Le tableau de Rembrandt, « Le Christ dans la tempête sur la mer de Galilée » raconte une histoire de foi et d’espérance. C’est surtout quand nous nous sentons perdus dans les tempêtes de la vie que l’amour de Dieu et la foi nous sauvent, si nous sommes prêts à avoir une confiance aveugle.

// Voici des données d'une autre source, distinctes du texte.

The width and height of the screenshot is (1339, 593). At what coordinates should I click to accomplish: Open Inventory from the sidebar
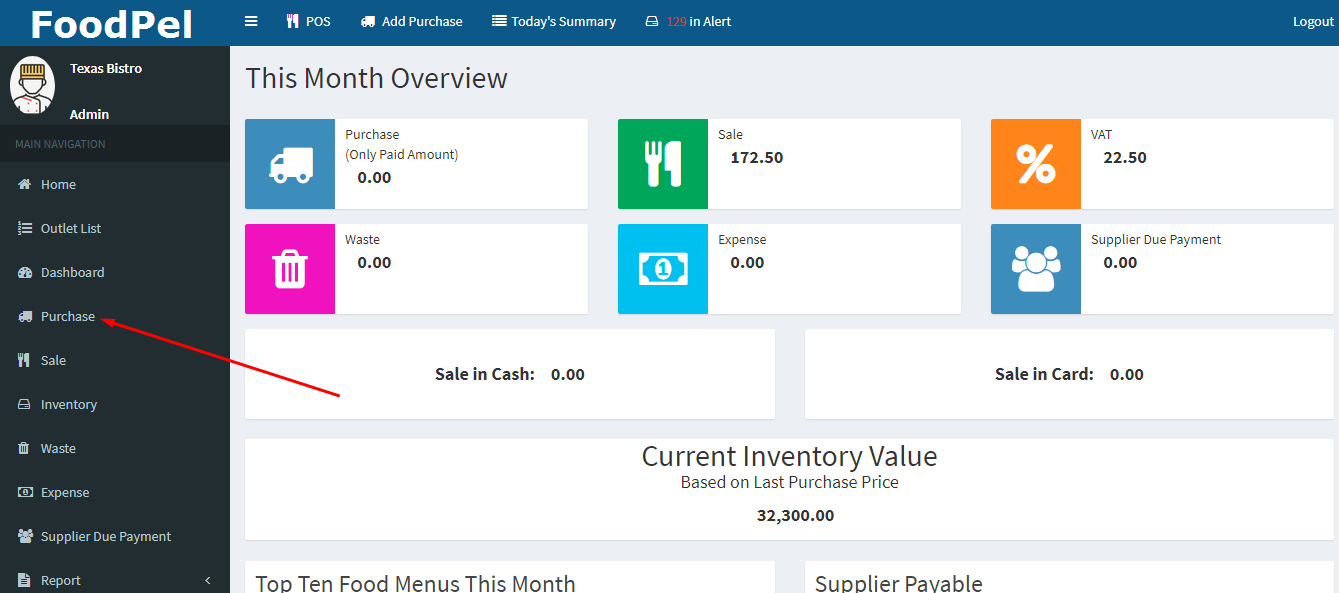pos(68,404)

L’art a toujours été un moyen puissant pour raconter et immortaliser les histoires sacrées. Il suffit de penser aux innombrables tableaux et fresques conservés dans les églises du monde entier, un patrimoine artistique qui, surtout en Italie, atteint une valeur incommensurable, aux statues qui décorent places publiques et lieux de culte, mais aussi aux architectures des grandes cathédrales, à la musique sacrée composée par des musiciens immortels. Dès les origines du Christianisme, les fidèles ont senti le besoin de représenter de façon visible l’objet de leur dévotion. Pour les premiers chrétiens, obligés à cacher leur foi, cela signifiait souvent graver des symboles et des messages compréhensibles uniquement aux autres membres, leur permettant de communiquer sans risquer d’être persécutés. Avec le temps, une fois le Christianisme devenu religion officielle et répandu dans tout le monde connu, la création d’images sacrées a subi une énorme expansion. Cela parce que l’art parle à l’âme, dont il devient le langage, dans un dialogue profond et intime qui change d’homme en homme, selon le tempérament, selon la spiritualité.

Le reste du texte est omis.